• Task prompt:
Select every line of the listing that contains the word "link" and copy each one out.

• Entries provided:
--- --- ---

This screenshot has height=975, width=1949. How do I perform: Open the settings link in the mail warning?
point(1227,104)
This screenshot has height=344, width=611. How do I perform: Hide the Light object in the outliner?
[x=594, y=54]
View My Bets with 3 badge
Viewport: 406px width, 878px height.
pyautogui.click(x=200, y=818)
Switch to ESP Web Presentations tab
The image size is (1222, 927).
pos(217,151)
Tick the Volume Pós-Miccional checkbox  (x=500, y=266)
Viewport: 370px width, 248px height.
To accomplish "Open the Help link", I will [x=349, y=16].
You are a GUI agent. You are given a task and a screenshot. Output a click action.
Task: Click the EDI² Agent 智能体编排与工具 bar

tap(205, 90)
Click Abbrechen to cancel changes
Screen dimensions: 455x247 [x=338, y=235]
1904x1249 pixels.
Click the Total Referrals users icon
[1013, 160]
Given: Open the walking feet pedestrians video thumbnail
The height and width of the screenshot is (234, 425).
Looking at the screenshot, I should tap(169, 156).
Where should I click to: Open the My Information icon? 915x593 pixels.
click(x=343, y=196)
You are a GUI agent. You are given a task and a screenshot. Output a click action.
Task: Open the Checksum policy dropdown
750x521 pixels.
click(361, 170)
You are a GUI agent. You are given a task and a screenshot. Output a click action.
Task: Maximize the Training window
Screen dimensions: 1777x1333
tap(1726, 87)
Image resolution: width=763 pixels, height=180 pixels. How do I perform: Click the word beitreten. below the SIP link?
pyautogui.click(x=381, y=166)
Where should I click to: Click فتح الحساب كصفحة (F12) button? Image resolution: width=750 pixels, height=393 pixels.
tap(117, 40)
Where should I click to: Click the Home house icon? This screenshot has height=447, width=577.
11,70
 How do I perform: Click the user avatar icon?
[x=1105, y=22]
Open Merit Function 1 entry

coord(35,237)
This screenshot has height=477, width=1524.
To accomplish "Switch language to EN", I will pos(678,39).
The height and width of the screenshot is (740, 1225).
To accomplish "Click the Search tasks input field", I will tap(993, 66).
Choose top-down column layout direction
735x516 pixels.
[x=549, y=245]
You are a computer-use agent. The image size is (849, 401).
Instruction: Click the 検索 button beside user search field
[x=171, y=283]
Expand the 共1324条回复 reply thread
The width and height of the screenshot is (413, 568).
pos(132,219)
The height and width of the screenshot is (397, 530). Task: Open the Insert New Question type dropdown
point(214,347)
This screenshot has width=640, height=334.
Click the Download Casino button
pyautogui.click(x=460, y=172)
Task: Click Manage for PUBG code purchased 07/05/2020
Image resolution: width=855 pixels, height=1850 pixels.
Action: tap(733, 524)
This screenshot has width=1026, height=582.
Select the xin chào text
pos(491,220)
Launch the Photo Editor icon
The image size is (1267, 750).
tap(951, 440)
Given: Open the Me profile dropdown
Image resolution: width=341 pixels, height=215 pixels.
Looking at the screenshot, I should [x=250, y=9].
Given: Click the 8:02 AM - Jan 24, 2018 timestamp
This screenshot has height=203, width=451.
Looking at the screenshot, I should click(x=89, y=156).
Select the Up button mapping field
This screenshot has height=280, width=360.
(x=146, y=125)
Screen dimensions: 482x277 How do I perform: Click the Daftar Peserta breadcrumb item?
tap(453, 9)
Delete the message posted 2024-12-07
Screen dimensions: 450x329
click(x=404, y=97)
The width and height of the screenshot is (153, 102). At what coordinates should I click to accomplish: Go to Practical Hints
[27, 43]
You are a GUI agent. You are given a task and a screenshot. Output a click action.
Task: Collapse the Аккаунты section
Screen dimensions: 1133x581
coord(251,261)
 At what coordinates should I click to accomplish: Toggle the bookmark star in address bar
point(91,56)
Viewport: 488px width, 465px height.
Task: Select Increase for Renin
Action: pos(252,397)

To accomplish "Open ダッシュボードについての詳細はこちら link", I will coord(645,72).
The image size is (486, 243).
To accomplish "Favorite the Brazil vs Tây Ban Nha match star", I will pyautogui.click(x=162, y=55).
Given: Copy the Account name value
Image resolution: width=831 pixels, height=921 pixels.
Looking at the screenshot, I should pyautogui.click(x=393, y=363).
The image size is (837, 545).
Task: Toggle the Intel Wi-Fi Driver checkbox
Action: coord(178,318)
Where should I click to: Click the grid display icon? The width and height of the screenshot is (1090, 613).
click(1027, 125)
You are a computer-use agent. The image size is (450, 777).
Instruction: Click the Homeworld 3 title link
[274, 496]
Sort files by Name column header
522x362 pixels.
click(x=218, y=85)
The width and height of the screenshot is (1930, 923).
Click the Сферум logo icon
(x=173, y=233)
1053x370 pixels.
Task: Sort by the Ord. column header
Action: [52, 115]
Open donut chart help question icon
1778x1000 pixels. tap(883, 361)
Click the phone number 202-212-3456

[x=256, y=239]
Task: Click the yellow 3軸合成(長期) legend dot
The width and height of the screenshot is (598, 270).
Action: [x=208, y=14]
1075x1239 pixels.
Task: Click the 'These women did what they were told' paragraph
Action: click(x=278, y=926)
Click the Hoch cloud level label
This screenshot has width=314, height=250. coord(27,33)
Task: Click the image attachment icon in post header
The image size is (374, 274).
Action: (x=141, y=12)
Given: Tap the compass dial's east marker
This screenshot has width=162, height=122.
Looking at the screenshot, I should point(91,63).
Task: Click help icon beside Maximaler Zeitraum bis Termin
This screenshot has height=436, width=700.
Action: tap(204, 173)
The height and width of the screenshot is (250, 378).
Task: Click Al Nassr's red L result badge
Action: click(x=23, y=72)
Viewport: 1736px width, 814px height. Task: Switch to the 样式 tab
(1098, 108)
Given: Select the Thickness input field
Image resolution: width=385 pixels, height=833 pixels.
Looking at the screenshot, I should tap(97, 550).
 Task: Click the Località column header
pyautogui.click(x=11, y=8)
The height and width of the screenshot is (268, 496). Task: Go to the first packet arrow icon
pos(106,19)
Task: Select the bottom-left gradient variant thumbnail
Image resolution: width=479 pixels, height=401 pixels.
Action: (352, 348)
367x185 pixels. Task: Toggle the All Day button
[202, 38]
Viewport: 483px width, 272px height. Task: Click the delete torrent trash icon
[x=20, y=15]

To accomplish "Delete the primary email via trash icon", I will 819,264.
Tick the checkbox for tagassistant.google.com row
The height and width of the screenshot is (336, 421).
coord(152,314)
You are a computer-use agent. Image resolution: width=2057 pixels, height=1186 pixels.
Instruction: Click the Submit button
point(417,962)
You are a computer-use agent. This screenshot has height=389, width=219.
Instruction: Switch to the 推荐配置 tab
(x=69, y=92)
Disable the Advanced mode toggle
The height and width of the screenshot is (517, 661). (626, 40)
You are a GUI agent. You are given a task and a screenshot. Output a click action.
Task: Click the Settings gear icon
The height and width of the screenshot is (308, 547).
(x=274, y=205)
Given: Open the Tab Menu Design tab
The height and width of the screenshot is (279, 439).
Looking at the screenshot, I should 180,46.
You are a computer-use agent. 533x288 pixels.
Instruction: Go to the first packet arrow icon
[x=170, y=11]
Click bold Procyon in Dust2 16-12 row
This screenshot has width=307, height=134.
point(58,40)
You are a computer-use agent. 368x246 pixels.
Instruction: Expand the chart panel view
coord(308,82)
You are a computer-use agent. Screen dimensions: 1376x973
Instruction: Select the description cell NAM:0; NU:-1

--- --- ---

• Response to the task:
This screenshot has height=975, width=1949. How do I perform: Open the settings link in the mail warning?
To accomplish "Open the Help link", I will [x=349, y=16].
Image resolution: width=763 pixels, height=180 pixels. How do I perform: Click the word beitreten. below the SIP link?
To accomplish "Open ダッシュボードについての詳細はこちら link", I will coord(645,72).
Instruction: Click the Homeworld 3 title link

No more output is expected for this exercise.